The quinone binding site in Escherichia coli succinate dehydrogenase is required for electron transfer to the heme b

Abstract

We have examined the role of the quinone-binding (QP) site of Escherichia coli succinate:ubiquinone oxidoreductase (succinate dehydrogenase) in heme reduction and reoxidation during enzyme turnover. The SdhCDAB electron transfer pathway leads from a cytosolically localized flavin adenine dinucleotide cofactor to a QP site located within the membrane-intrinsic domain of the enzyme. The QP site is sandwiched between the [3Fe-4S] cluster of the SdhB subunit and the heme b556 that is coordinated by His residues from the SdhC and SdhD subunits.

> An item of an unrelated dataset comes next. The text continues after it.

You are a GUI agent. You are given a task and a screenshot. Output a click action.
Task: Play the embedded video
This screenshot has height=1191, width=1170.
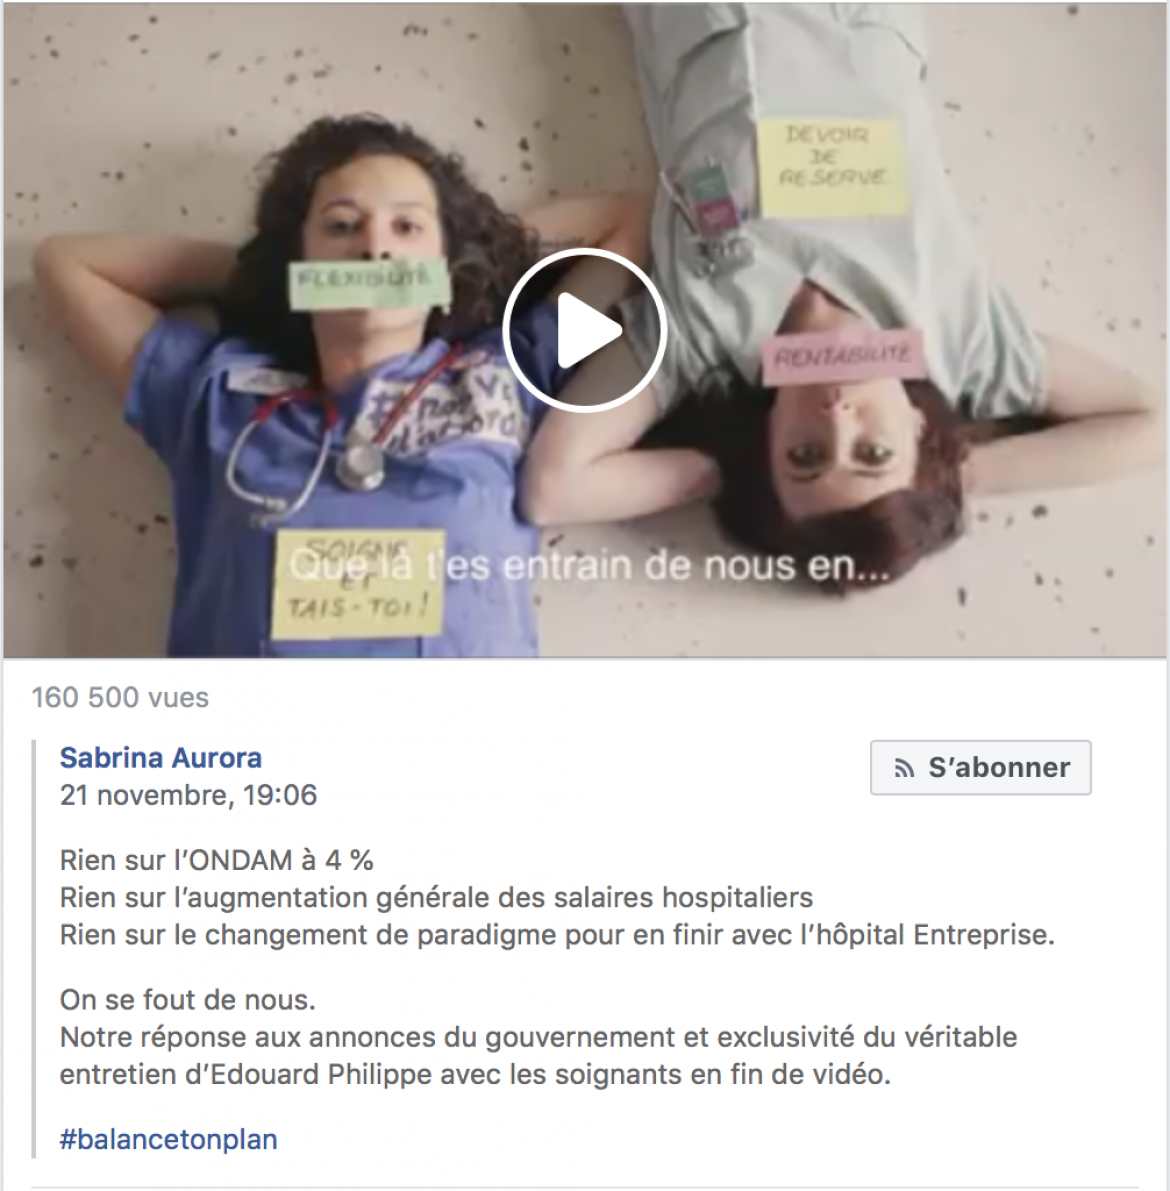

The intercenter distances between the cluster, heme, and QP site are all within the theoretical 14 Å limit proposed for kinetically competent intercenter electron transfer. Using EPR spectroscopy, we have demonstrated that the QP site of SdhCDAB stabilized a ubisemiquinone radical intermediate during enzyme turnover. Potentiometric titrations indicate that this species has an Em,8 of ∼60 mV and a stability constant (KSTAB) of ∼1.0. Mutants of the following conserved QP site residues, SdhC-S27, SdhC-R31, and SdhD-D82, have severe consequences on enzyme function. Mutation of the conserved SdhD-Y83 suggested to hydrogen bond to the ubiquinone cofactor had a less severe but still significant effect on function. In addition to loss of overall catalysis, these mutants also affect the rate of succinate-dependent heme reduction, indicating that the Q P site is an essential stepping stone on the electron transfer pathway from the [3Fe-4S] cluster to the heme. Furthermore, the mutations result in the elimination of EPR-visible ubisemiquinone during potentiometric titrations. Overall, these results demonstrate the importance of a functional, semiquinone-stabilizing QP site for the observation of rapid succinate-dependent heme reduction.